Figure 1.

Molecular analysis of tea2 ⁺. (A) Schematic representation of the tea2 ⁺ genomic region. The top section is a restriction map (additional HindIII and BamHI sites not shown). The second section illustrates the gene organization with a schematic representation of the ORFs. Arrows indicate the direction of transcription, and wavy lines represent the cDNA clones used in D. The short lines labeled A and B represent the location of the primers used for RT-PCR, which is described in the text. The third section is a summary of the results from the Northern blot analysis shown in B. Lines designated 1, 2, and 3 represent coverage of probes used for the Northern blot analysis, with the size of the transcript detected for each probe written under the line. The fourth section illustrates the clones used for molecular analysis, which are described in the text. Section five shows clones used for rescue experiments. All sections are aligned with the restriction map. (B) Transcriptional analysis of the tea2 ⁺ region. Probes designated 1, 2, and 3 in A were hybridized to polyA⁺ RNA isolated from wild-type cells. (C) Western blot analysis. Protein extracts were obtained from tea2Δ and wild-type cells in logarithmic growth. The blot was reacted with antibodies to Tea2p. The upper and lower background bands appear with variable intensities from blot to blot. (D) Western blot analysis of cDNA transformants.
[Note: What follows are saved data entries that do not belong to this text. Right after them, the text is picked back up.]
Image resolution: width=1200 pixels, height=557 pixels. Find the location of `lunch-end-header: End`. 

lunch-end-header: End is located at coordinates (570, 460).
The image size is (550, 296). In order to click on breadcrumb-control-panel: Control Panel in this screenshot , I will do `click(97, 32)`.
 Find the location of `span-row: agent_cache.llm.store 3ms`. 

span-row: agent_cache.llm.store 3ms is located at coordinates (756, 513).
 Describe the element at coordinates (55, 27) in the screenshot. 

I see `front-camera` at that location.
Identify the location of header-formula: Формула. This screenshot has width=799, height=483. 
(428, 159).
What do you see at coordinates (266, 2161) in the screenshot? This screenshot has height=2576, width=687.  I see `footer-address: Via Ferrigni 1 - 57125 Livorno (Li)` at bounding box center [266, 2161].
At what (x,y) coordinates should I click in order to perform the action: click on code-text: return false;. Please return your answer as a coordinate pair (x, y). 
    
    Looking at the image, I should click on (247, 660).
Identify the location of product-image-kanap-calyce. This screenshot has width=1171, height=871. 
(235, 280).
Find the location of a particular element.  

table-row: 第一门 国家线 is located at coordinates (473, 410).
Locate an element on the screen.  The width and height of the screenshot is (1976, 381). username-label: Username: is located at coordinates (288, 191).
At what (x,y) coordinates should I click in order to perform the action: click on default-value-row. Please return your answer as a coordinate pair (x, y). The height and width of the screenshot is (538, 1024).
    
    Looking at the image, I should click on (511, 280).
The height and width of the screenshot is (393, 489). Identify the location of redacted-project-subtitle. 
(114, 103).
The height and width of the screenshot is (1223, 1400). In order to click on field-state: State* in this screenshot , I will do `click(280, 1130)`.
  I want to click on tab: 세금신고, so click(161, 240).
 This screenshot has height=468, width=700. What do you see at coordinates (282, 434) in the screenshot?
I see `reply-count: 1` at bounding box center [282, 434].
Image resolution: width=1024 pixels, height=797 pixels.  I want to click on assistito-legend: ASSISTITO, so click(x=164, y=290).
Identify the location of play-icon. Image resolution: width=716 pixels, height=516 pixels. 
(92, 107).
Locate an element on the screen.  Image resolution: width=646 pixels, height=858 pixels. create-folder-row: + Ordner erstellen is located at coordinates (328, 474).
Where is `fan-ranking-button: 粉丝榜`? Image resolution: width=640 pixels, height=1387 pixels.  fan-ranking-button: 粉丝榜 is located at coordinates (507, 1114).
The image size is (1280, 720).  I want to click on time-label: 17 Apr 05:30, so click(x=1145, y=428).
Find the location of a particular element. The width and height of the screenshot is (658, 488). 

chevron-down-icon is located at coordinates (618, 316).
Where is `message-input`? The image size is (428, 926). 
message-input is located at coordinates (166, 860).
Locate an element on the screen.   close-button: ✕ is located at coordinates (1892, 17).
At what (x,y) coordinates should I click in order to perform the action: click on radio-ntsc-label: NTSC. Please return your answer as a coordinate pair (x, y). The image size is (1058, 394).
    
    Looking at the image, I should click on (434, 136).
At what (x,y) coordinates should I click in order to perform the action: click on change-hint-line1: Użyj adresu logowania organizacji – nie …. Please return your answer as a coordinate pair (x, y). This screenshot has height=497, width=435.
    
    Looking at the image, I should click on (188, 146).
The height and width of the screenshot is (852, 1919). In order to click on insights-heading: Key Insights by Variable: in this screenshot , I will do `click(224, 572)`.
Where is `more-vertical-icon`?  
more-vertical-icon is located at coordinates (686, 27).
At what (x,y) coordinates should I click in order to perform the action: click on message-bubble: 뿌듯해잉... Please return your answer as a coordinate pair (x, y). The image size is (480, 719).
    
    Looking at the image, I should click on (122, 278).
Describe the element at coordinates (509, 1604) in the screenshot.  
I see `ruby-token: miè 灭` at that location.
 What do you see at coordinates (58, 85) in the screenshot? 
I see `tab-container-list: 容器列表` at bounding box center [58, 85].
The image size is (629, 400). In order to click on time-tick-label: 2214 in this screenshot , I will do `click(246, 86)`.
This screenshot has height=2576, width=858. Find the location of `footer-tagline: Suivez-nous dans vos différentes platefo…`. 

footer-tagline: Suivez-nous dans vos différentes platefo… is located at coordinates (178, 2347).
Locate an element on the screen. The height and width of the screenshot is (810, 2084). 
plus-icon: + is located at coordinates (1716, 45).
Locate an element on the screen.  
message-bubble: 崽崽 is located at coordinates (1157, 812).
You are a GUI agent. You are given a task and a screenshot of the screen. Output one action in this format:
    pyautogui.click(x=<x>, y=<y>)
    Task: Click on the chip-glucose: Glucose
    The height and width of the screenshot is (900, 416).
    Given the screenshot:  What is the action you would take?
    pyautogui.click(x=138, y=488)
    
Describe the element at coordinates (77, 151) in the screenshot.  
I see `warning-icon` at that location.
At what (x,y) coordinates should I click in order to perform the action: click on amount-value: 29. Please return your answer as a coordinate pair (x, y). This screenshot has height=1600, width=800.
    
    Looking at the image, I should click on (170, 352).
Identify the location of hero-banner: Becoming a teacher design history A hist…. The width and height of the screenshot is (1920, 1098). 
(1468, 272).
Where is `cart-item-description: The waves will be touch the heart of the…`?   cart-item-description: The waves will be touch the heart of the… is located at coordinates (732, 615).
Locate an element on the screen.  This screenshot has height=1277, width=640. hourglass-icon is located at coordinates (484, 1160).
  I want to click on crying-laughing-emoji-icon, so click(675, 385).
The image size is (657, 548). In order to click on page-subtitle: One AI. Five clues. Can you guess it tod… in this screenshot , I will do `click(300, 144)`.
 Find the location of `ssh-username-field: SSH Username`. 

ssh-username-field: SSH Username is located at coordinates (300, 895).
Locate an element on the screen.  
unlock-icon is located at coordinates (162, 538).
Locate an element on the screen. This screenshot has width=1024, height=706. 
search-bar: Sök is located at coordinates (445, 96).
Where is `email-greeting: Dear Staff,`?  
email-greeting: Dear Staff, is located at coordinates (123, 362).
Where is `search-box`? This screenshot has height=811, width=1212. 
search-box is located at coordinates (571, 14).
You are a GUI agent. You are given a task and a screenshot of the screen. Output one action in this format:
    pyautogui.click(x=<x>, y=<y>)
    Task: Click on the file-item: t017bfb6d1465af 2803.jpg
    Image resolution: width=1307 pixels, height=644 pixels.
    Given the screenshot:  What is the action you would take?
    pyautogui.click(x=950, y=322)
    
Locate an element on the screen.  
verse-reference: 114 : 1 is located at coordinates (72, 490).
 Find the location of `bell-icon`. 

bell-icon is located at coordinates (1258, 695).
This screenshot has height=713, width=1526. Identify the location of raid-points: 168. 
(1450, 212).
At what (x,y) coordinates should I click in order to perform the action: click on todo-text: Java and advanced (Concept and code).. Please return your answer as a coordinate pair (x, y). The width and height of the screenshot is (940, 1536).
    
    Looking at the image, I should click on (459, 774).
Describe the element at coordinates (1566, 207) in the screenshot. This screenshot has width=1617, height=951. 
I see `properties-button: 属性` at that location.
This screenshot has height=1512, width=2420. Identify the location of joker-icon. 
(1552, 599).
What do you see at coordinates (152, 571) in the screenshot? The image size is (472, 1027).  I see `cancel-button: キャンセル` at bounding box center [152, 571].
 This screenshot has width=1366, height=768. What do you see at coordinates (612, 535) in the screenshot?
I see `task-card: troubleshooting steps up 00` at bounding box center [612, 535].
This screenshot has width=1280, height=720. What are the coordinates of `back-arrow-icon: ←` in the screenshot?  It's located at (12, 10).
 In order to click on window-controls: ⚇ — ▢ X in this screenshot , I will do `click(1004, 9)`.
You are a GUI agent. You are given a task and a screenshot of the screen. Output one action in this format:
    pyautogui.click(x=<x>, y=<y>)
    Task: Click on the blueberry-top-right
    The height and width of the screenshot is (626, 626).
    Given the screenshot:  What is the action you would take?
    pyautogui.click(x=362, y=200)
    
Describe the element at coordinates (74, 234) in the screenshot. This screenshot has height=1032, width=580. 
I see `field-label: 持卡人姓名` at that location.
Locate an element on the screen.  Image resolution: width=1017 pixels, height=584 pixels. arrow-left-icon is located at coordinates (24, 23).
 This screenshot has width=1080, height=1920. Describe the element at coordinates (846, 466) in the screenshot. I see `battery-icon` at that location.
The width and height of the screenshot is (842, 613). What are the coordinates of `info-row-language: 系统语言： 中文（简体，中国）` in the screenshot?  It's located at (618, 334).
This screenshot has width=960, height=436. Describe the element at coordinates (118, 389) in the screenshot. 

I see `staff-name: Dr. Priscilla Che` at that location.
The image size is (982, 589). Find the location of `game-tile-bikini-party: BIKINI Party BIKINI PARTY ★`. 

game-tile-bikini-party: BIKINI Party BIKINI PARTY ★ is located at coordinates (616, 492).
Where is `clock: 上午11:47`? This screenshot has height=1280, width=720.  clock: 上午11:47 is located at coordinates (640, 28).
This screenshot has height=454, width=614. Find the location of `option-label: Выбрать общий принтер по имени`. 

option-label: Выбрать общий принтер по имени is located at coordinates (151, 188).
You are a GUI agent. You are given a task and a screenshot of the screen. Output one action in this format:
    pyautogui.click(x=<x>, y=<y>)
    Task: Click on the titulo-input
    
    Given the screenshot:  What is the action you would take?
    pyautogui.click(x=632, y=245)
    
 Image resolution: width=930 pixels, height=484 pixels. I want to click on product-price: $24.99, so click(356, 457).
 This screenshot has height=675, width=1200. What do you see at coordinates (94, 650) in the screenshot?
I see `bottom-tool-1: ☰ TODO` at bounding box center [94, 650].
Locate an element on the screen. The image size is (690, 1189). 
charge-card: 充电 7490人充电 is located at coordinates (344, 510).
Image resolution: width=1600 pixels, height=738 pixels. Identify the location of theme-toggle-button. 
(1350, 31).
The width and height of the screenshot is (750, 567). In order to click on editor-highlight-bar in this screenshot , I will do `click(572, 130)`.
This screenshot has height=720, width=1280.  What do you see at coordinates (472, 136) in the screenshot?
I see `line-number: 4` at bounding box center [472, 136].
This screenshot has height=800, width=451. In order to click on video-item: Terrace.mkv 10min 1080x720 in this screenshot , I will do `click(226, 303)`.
For expression of the full-length and truncated cDNAs, cells transformed with pREP3Xtea2 ⁺cDNA and pREP3Xtea2 ⁺ORF were used. The blot was reacted with antibodies to Tea2p. (E) Sequence alignment. Nonmotor regions of Tea2p and Kip2p were aligned using BestFit and displayed using BOXSHADE. Identical aa are highlighted in black, and similar aa are highlighted in grey. (F) Bootstrap analysis. The branch structure shows the Kip2p subfamily of the kinesin superfamily. The numbers illustrate bootstrap values for 100 replicas.